Extracted records
----
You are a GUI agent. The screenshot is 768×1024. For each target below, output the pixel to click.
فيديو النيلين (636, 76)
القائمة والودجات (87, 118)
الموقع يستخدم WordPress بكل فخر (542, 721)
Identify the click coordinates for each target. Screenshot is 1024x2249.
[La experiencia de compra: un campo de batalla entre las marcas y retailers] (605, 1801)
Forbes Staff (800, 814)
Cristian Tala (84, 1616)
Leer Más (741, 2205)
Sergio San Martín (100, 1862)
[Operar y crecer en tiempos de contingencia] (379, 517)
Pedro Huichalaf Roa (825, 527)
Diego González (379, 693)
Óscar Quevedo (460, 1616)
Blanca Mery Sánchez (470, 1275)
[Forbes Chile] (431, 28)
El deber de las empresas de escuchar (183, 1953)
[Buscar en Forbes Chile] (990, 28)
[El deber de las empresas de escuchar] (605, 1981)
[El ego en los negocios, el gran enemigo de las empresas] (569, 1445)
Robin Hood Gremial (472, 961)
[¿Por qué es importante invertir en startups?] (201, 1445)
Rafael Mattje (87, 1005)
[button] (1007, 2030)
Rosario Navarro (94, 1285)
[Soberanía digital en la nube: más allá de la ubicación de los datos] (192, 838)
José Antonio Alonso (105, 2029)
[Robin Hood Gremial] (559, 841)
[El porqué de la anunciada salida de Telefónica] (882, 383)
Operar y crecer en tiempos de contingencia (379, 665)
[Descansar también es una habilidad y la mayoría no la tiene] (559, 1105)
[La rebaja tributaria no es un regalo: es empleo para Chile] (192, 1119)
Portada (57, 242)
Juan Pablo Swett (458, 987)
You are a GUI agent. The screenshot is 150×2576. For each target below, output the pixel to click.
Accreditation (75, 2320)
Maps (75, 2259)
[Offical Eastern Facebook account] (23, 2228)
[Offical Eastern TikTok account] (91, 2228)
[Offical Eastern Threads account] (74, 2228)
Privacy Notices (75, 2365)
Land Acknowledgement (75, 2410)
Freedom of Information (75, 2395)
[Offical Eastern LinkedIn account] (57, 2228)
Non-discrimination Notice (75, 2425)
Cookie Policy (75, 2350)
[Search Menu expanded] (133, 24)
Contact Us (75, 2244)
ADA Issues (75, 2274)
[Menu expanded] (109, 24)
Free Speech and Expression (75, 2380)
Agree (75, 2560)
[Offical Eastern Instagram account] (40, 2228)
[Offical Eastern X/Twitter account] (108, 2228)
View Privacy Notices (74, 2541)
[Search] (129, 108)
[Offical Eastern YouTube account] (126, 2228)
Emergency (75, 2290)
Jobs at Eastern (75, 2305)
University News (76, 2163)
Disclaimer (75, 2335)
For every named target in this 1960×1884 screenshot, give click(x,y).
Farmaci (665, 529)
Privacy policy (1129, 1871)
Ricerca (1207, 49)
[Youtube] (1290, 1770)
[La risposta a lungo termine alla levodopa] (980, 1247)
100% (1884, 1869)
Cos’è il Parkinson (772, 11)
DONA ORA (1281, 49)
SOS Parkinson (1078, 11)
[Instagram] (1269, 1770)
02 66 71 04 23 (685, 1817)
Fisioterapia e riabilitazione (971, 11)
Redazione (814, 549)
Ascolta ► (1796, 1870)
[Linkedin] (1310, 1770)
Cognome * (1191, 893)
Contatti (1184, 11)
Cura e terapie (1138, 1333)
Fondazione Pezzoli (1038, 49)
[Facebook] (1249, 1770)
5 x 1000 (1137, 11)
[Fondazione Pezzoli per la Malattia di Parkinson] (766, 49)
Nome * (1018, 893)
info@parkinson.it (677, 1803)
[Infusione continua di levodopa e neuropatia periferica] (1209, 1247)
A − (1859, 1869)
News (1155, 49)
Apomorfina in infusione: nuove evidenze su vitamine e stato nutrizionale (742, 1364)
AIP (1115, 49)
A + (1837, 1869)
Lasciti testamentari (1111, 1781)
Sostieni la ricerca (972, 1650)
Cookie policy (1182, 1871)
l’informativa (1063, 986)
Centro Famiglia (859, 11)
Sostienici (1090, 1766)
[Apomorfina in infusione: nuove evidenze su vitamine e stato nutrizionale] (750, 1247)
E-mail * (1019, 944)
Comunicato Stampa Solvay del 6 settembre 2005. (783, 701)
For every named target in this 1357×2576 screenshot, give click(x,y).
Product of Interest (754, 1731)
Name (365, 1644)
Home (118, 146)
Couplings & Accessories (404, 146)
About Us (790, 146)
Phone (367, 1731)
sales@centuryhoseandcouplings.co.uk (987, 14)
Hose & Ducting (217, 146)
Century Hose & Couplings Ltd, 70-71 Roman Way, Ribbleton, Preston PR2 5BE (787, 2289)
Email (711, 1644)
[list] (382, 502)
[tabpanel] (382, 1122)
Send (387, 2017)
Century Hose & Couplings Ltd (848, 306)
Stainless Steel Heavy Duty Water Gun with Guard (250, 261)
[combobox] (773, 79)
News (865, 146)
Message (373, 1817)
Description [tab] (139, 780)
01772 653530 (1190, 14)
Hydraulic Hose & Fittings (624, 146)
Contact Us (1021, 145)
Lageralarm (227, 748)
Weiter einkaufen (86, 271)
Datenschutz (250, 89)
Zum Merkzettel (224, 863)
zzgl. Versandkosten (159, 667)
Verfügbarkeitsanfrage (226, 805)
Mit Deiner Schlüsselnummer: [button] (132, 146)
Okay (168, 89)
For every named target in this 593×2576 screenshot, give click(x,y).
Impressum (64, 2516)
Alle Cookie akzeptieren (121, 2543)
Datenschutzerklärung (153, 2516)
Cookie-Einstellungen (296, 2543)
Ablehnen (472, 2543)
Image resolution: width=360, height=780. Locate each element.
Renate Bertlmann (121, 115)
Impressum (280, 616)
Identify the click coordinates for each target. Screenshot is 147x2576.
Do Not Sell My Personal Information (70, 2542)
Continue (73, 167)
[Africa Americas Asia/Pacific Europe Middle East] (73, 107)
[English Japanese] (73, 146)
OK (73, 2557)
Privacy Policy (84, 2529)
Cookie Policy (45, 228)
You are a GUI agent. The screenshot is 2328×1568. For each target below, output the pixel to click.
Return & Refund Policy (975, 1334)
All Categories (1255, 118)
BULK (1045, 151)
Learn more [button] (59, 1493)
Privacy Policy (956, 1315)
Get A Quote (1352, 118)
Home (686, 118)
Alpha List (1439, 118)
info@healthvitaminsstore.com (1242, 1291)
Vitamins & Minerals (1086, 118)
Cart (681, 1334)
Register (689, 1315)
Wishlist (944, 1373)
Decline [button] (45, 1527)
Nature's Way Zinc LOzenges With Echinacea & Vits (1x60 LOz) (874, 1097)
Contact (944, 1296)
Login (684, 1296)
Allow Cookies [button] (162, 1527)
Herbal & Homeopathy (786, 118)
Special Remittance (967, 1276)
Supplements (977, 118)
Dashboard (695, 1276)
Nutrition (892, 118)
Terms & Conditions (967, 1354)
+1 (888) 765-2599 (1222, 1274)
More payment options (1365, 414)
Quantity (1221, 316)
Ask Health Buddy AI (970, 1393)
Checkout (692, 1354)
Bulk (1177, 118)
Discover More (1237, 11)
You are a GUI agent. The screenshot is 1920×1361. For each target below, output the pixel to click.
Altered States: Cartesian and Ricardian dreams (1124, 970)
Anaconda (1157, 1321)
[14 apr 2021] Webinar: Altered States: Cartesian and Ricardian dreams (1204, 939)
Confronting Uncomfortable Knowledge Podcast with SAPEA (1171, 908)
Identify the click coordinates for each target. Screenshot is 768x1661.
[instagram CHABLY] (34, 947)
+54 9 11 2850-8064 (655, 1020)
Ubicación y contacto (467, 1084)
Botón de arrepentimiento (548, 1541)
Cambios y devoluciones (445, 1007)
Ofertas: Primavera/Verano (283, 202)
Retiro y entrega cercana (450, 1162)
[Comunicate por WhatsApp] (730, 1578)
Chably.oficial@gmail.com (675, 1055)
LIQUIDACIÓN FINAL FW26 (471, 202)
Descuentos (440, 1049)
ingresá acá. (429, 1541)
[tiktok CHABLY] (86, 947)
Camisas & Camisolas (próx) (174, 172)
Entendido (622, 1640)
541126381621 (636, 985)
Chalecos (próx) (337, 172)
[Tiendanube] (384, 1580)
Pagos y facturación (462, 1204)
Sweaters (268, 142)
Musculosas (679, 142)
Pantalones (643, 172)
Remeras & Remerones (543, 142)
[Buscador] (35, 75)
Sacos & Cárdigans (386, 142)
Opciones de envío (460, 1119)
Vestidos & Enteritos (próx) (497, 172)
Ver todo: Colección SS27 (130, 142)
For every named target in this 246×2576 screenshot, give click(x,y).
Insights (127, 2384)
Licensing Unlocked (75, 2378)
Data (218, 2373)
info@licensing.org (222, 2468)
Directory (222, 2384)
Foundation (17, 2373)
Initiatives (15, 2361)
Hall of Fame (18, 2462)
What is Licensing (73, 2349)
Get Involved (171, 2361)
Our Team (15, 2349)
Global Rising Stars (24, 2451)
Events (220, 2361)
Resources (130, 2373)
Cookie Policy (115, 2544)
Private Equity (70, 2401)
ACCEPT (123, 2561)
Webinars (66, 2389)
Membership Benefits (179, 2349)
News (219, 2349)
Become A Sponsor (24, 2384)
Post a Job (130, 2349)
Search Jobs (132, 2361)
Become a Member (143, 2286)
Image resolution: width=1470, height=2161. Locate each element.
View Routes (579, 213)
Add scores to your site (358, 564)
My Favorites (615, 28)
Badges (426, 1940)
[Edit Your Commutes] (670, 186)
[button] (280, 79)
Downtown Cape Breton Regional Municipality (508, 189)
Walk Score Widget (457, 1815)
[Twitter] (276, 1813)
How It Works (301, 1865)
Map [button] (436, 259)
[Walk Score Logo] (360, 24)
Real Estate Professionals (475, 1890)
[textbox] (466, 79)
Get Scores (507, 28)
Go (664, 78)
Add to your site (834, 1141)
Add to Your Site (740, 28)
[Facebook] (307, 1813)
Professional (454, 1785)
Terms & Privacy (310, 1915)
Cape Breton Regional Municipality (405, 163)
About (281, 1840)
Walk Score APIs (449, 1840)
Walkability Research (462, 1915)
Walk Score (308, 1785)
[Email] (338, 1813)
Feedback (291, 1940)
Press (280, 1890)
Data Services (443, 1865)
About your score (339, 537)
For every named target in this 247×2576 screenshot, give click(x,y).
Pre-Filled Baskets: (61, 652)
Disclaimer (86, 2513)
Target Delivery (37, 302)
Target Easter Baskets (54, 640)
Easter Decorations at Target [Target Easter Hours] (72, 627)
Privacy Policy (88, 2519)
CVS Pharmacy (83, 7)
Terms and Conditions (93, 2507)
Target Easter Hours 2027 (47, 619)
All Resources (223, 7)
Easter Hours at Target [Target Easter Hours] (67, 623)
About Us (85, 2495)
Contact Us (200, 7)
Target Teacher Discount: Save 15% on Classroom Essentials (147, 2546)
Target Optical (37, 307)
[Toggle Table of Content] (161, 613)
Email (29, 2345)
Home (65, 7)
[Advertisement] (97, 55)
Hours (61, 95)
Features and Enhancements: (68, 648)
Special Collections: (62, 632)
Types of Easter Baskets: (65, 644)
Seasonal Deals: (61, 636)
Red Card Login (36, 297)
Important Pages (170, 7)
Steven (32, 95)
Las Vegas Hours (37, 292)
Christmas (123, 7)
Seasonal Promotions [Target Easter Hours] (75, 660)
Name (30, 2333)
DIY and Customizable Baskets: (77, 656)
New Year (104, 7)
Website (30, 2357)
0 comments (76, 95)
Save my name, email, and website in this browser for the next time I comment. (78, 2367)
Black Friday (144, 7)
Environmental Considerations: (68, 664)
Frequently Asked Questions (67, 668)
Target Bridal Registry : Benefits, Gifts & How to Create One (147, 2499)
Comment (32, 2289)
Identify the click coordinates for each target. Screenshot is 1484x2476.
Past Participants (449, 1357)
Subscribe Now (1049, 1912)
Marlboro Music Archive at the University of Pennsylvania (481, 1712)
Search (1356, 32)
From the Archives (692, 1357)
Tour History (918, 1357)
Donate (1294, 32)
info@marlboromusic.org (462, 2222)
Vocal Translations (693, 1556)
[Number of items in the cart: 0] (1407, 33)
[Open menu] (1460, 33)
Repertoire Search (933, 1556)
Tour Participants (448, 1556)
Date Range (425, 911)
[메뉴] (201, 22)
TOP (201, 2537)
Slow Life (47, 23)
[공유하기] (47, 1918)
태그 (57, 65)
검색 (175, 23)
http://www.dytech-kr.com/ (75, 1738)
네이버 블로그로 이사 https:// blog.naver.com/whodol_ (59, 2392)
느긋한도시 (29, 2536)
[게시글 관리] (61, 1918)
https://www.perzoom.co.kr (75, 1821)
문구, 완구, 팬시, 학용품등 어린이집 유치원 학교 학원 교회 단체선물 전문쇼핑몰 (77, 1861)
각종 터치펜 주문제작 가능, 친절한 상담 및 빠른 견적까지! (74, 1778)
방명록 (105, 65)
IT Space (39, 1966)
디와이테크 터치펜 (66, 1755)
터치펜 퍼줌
----
Above are the entries. Copy exactly the part that opens with the line containing "About Us (790, 146)" and closes with the line containing "Quantity (1221, 316)", and no more.

• **Response to the exercise**
About Us (790, 146)
Phone (367, 1731)
sales@centuryhoseandcouplings.co.uk (987, 14)
Hose & Ducting (217, 146)
Century Hose & Couplings Ltd, 70-71 Roman Way, Ribbleton, Preston PR2 5BE (787, 2289)
Email (711, 1644)
[list] (382, 502)
[tabpanel] (382, 1122)
Send (387, 2017)
Century Hose & Couplings Ltd (848, 306)
Stainless Steel Heavy Duty Water Gun with Guard (250, 261)
[combobox] (773, 79)
News (865, 146)
Message (373, 1817)
Description [tab] (139, 780)
01772 653530 (1190, 14)
Hydraulic Hose & Fittings (624, 146)
Contact Us (1021, 145)
Lageralarm (227, 748)
Weiter einkaufen (86, 271)
Datenschutz (250, 89)
Zum Merkzettel (224, 863)
zzgl. Versandkosten (159, 667)
Verfügbarkeitsanfrage (226, 805)
Mit Deiner Schlüsselnummer: [button] (132, 146)
Okay (168, 89)
For every named target in this 593×2576 screenshot, give click(x,y).
Impressum (64, 2516)
Alle Cookie akzeptieren (121, 2543)
Datenschutzerklärung (153, 2516)
Cookie-Einstellungen (296, 2543)
Ablehnen (472, 2543)
Image resolution: width=360, height=780. Locate each element.
Renate Bertlmann (121, 115)
Impressum (280, 616)
Identify the click coordinates for each target. Screenshot is 147x2576.
Do Not Sell My Personal Information (70, 2542)
Continue (73, 167)
[Africa Americas Asia/Pacific Europe Middle East] (73, 107)
[English Japanese] (73, 146)
OK (73, 2557)
Privacy Policy (84, 2529)
Cookie Policy (45, 228)
You are a GUI agent. The screenshot is 2328×1568. For each target below, output the pixel to click.
Return & Refund Policy (975, 1334)
All Categories (1255, 118)
BULK (1045, 151)
Learn more [button] (59, 1493)
Privacy Policy (956, 1315)
Get A Quote (1352, 118)
Home (686, 118)
Alpha List (1439, 118)
info@healthvitaminsstore.com (1242, 1291)
Vitamins & Minerals (1086, 118)
Cart (681, 1334)
Register (689, 1315)
Wishlist (944, 1373)
Decline [button] (45, 1527)
Nature's Way Zinc LOzenges With Echinacea & Vits (1x60 LOz) (874, 1097)
Contact (944, 1296)
Login (684, 1296)
Allow Cookies [button] (162, 1527)
Herbal & Homeopathy (786, 118)
Special Remittance (967, 1276)
Supplements (977, 118)
Dashboard (695, 1276)
Nutrition (892, 118)
Terms & Conditions (967, 1354)
+1 (888) 765-2599 (1222, 1274)
More payment options (1365, 414)
Quantity (1221, 316)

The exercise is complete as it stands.